It’s a positive female coming of age story in the vein of Booksmart, which Beanie Feldstein also starred in, and while How To Build A Girl doesn’t have quite as much quirk and flair as that film, director Coky Giedroyc has fun and ups the cameo count via the images of her heroes that adorn Johanna’s walls and offer her sage advice. Sue Perkins and Mel Giedroyc play the Bronte sisters, Michael Sheen is Sigmund Freud, Lily Allen is Elizabeth Taylor, while Gemma Arterton is an adorable Mari Von Trapp. What she also nails is the very specific intoxicating danger of being a young woman in a world of powerful blokes.

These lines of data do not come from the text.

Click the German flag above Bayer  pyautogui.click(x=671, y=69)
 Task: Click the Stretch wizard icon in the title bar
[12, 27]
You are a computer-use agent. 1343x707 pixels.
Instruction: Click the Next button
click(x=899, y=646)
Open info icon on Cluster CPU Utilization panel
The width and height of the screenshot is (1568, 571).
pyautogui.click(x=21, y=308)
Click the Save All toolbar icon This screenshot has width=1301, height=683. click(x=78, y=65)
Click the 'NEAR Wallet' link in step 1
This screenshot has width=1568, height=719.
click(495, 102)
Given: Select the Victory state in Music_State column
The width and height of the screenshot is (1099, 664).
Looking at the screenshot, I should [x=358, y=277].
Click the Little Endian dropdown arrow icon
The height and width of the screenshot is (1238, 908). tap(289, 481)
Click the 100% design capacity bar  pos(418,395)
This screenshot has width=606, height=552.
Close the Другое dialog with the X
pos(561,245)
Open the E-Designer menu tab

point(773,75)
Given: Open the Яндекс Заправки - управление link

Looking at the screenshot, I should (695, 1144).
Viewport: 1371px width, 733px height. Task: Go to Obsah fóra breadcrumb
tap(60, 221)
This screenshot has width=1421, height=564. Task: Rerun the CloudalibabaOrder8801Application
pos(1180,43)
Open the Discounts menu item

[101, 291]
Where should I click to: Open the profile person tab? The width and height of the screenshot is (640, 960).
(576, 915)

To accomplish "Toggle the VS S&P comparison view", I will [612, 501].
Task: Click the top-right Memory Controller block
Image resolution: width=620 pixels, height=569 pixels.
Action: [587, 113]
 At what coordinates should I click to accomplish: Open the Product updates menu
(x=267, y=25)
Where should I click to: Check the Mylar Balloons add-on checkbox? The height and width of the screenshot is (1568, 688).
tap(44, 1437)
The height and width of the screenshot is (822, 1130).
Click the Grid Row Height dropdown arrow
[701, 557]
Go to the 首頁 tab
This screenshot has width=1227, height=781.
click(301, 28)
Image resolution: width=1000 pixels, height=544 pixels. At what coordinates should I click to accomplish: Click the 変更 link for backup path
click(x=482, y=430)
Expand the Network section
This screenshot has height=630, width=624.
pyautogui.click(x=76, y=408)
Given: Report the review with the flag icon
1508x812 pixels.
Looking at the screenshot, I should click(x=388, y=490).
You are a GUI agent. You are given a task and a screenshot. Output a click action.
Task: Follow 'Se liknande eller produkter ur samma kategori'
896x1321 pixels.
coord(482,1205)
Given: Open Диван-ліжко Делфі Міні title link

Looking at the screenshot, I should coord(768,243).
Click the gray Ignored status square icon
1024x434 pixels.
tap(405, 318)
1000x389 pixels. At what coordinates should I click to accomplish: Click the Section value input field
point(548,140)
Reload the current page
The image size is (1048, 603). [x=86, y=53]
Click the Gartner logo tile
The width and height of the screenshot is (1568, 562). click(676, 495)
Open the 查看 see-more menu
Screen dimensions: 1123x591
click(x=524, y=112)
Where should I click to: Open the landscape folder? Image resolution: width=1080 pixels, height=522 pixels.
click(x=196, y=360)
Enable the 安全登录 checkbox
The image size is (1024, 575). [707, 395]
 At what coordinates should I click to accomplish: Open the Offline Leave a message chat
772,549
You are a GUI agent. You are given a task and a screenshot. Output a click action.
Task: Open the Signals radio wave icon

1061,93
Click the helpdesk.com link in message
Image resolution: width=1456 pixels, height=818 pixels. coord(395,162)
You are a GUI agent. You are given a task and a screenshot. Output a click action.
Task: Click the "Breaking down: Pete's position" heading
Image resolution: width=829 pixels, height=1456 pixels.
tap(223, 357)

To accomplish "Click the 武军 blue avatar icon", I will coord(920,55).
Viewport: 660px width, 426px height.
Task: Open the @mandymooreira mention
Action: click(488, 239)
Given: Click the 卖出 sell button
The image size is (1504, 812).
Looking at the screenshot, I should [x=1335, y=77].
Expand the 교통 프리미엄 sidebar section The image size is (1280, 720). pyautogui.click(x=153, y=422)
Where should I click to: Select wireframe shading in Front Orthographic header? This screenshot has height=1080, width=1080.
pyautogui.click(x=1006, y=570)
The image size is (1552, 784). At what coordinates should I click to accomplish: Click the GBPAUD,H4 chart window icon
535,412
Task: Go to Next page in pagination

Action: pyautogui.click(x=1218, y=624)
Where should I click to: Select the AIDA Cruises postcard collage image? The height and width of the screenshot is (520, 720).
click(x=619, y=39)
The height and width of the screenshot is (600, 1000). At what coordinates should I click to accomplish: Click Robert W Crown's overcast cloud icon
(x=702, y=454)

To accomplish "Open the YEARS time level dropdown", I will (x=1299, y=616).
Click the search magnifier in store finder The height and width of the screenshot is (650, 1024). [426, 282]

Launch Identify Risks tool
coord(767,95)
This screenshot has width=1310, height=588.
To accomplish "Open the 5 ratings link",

For the most part How To Build a Girl is a good-natured bit of wish fulfilment but where it’s at its strongest is in its absolute refusal to allow Johanna/Dolly, to ever accept a victim role. Her mistakes are her own and she will take responsibility for them in her own way, and the toxic posh boys who run the paper and think they own the world don’t get to define and objectify her in the way they think they can. Feldstein sells the role absolutely. Johanna is joyful and exuberant, arrogant but self-aware (there’s a great bit where she finds herself left off a guest list and exclaims “Don’t you know who I thought I was six weeks ago?!”), and Feldstein even manages to nail the Wolves accent. As a coming-of-age comedy, How To Build A Girl is sweet and funny but as a look at how Moran began to construct the woman she wanted to become, this could have been called Caitlin Begins.